What grows together goes together.
And is there a more delectable pairing than Vancouver Island oysters with Island wine, be it a white or a rose?
The BC Seafood Festival returns to the Comox Valley’s Filberg Heritage Lodge and Park from June 8 to 17.
On the last two days of the festival, attendees will have the perfect opportunity to see how well Island wines pair with locally harvested oysters.
Fanny Bay grows a multitude of oyster types. Some have earned a favourite spot in my heart.
The Golden Mile Mantle oyster is sweeter than most. The combination of salt and sweet in this tender little guy will be a perfect pairing with the Averill Creek Rose.
This particular rosé is made from 100% Pinot Noir grapes.
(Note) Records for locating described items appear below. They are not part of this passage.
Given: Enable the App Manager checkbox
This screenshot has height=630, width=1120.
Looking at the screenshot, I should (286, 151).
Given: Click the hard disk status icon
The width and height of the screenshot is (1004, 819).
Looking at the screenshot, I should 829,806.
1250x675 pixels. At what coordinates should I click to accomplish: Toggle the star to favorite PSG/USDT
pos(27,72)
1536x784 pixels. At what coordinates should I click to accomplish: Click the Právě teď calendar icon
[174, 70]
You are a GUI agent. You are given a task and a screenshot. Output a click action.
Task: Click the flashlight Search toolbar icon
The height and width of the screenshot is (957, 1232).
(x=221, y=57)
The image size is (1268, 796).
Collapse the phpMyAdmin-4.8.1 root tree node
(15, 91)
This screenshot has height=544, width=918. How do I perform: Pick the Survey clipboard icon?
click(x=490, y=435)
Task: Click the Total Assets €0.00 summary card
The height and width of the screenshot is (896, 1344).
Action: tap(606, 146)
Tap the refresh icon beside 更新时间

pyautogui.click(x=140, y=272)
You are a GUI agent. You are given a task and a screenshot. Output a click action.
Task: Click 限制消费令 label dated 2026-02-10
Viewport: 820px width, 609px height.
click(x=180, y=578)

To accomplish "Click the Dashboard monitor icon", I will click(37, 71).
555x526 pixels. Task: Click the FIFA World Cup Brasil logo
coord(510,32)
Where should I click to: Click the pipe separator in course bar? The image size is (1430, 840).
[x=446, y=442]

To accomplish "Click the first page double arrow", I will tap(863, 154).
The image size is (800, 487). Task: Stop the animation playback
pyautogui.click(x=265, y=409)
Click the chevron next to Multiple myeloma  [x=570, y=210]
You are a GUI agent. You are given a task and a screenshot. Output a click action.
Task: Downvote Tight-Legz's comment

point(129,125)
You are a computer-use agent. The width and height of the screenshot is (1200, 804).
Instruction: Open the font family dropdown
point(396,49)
The 2017 vintage is showing off a ton of strawberry, melon and rose blossom aromas. Crisp and clean on the palate, with a long dry finish displaying subtle minerals, this wine mirrors the slight sweetness and ocean minerality of the Golden Mantle oyster.
Kusshi oysters are my next favorite. A unique tumbling method adds a firm texture to these deep-shelled bivalves, adding immensely to the raw oyster experience. Being lightly fruity in taste, Kusshi oysters will pair beautifully with the Averill Creek Pinot Grigio.
The Averill Creek Pinot Grigio, for my money, is one of the best pinot grigios Vancouver Island can grow. Dry and citrusy, this pinot grigio is loaded with aromas of pear and apple. The well rounded body makes it a perfect oyster wine, creating a smooth cohesiveness between wine and oyster.
The classic Fanny Bay Crassosea Gigas is another personal favourite. This oyster possesses an unusual and refreshing cucumber flavor, especially at the end of the tasting experience. An archetypical Pacific oyster, the Crassosea Gigas has an iodine-like drizzle alongside its sweet salty profile.
With the Crassosea Gigas, I would match the Averill Creek Charme de L’ile, a sparkling wine made in the Charmat method. The Charme bubbles are created naturally in a large stainless steel tank. Made from Pinot Grigio and Pinot Noir grapes, Averill Creek’s Charme de L’ile is crisp and dry with a subtle taste of honey. A fruity bouquet of apple, pear and cranberries is delivered by copious tiny bubbles.
There will be many other opportunities at the festival to test the “what grows together, goes together” truism. From 11 a.m. to 5 p.m. each day of the festival, local mussels, clams and salmon can be paired with equally local beer, spirits, cider and wine.
The BC Seafood Festival has become the largest seafood festival in Western Canada with chef demonstrations and competitions, the best of local seafood and beverages, live entertainment and interactive sea-life touch tanks.
Given the abundance of fresh oysters and local wine, I’d do whatever it takes to get there! It’s the best Canada has to offer in this particular department, and it’s all happening in our back yard.